Nun steht das irakisches Ehepaar voraussichtlich bald vor dem Oberlandesgericht München. Die Bundesanwaltschaft in Karlsruhe erhob vor dem Staatsschutzsenat Anklage gegen den Mann und die Frau wegen Versklavung, Folter und Kriegsverbrechen. Außerdem sind sie des Völkermordes und der Mitgliedschaft im IS dringend verdächtig, wie die oberste deutsche Anklagebehörde mitteilte.
Kinder ausgebeutet und versklavt
Zwischen Oktober 2015 und Dezember 2017 sollen sie dem IS angehört und im Irak und in Syrien gelebt haben. Auf Wunsch der Frau habe der Mann 2015 auf dem Basar der irakischen Stadt Mossul ein fünfjähriges jesidisches Mädchen als Sklavin gekauft, teilte die Bundesanwaltschaft mit.
Im Jahr 2017 sei noch ein zwölfjähriges Mädchen dazugekommen. Der Mann habe beide Kinder mehrmals vergewaltigt. Die Frau habe dafür das Zimmer hergerichtet und eines der Mädchen geschminkt.
Außerdem seien die Kinder wirtschaftlich ausgebeutet worden und hätten ständig Hausarbeit leisten und andere Kinder betreuen müssen. Auf vermeintliche Verfehlungen der Kinder hätten die Beschuldigten mit harscher körperlicher Gewalt reagiert. Nach Erkenntnissen der Bundesanwaltschaft schlug Twana H. S. bei einer Gelegenheit das ältere Mädchen mit einem Besenstiel. Asia R. A. verbrühte demnach die Hand des jüngeren Mädchens mit heißem Wasser. Zur Bestrafung soll sie beide Kinder wiederholt gezwungen haben, für jeweils eine halbe Stunde auf einem Bein zu stehen.
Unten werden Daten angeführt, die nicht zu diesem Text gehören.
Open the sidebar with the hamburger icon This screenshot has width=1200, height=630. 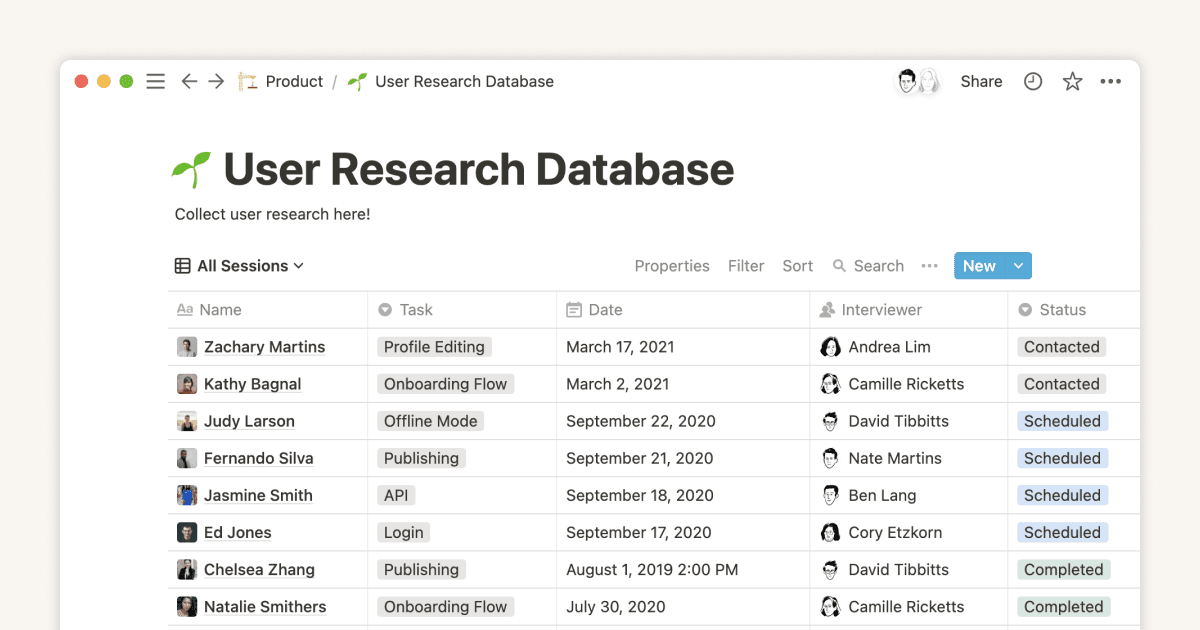(155, 81)
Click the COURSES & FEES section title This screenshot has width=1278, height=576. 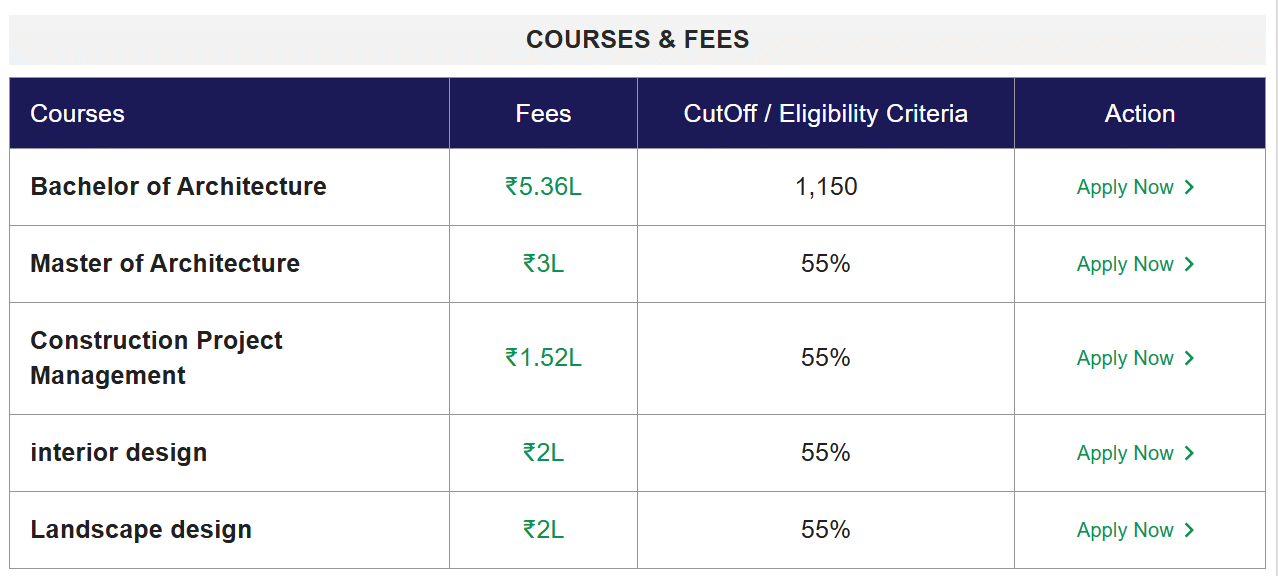[x=637, y=40]
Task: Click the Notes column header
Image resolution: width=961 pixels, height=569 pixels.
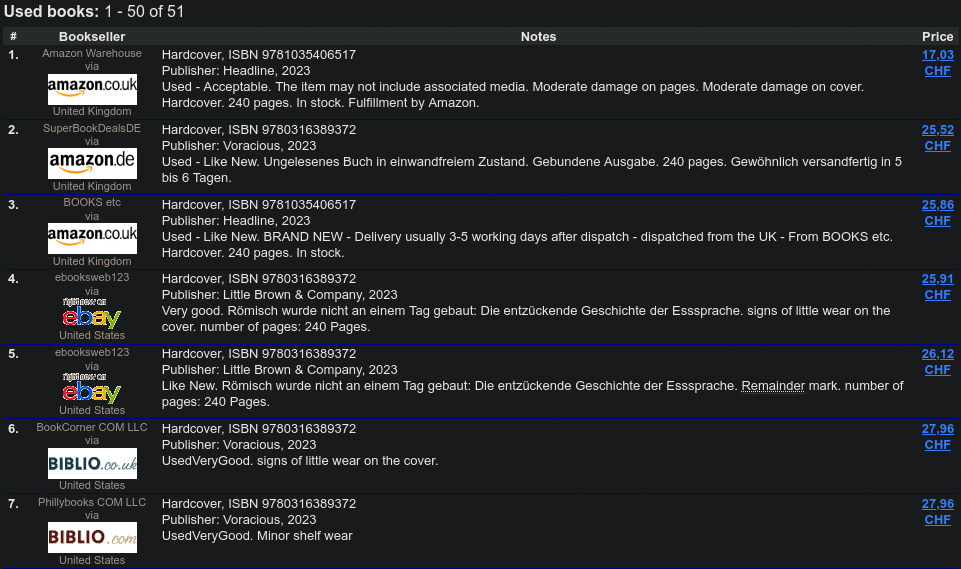Action: (x=539, y=37)
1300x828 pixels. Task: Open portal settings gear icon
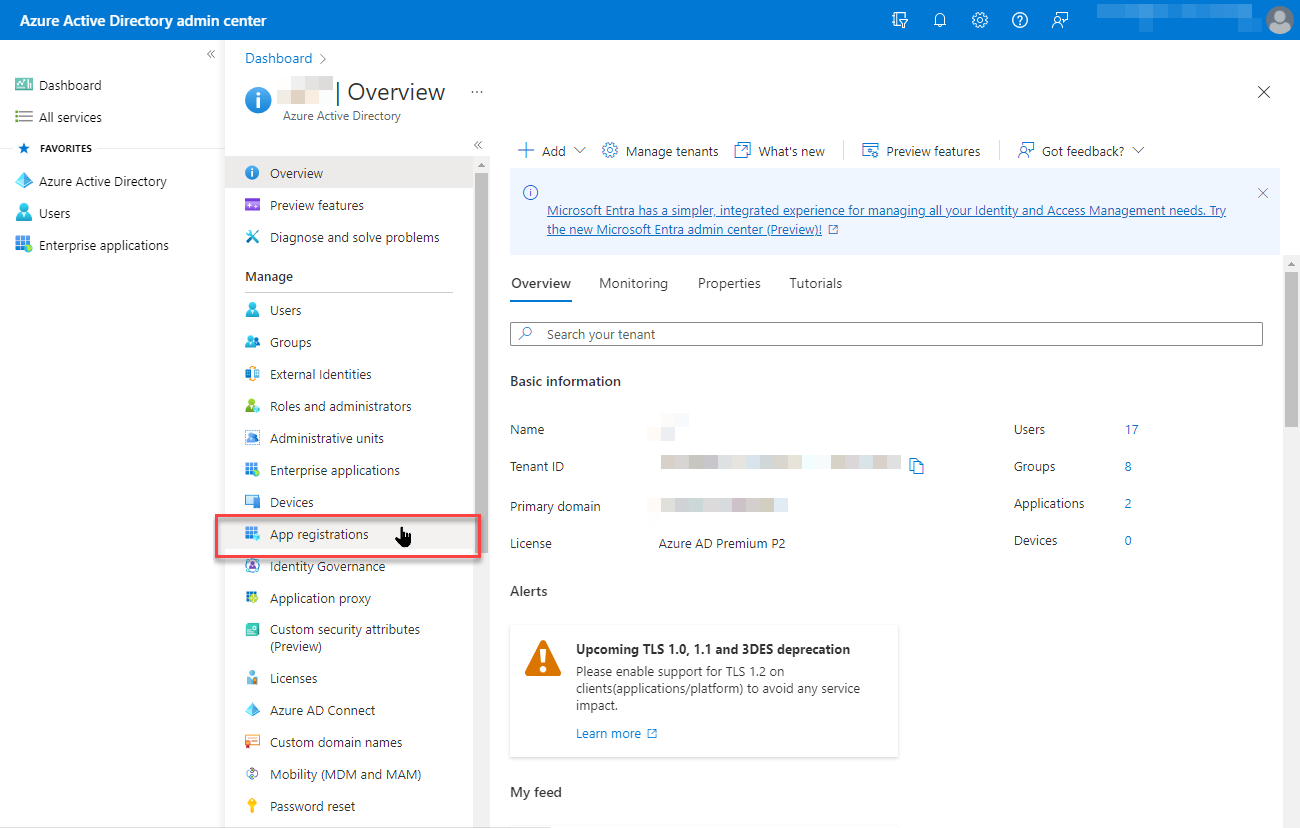[980, 20]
Ihre eigene Religion hätten die Jesidinnen nicht ausüben dürfen und stattdessen islamische Glaubensregeln befolgen müssen. Vor der Ausreise aus Syrien im November 2017 habe das damalige Paar die Mädchen an andere IS-Mitglieder weitergereicht. Dies alles habe dem erklärten Ziel des IS gedient, den jesidischen Glauben zu vernichten.
Nach Informationen des Bayerischen Rundfunks sind die deutschen Ermittlungsbehörden den beiden Tatverdächtigen durch Zeugenaussagen auf die Schliche gekommen. Diese hatten offenbar vom Leid der beiden Jesidinnen berichtet.
Bereits in Deutschland vorbestraft
Wie das Nachrichtenmagazin "Der Spiegel" berichtet, war Twana H. S. schon einmal in Deutschland angeklagt. Demnach hatte ihn 2019 das Oberlandesgericht München wegen Mitgliedschaft in einer terroristischen Vereinigung im Ausland und Vorbereitung einer schweren staatsgefährdenden Gewalttat zu vier Jahren und drei Monaten Freiheitsstrafe verurteilt. Laut "Spiegel" war er erst 2023 wieder aus dem Gefängnis entlassen worden.
Asia R. A. soll zur Tatzeit teilweise noch Heranwachsende gewesen sein, also jünger als 21 Jahre. Über die Zulassung der Anklage entscheidet nun das Oberlandesgericht München. Die beiden Beschuldigten waren am 9. April in Bayern festgenommen worden. Sie sitzen seither in Untersuchungshaft.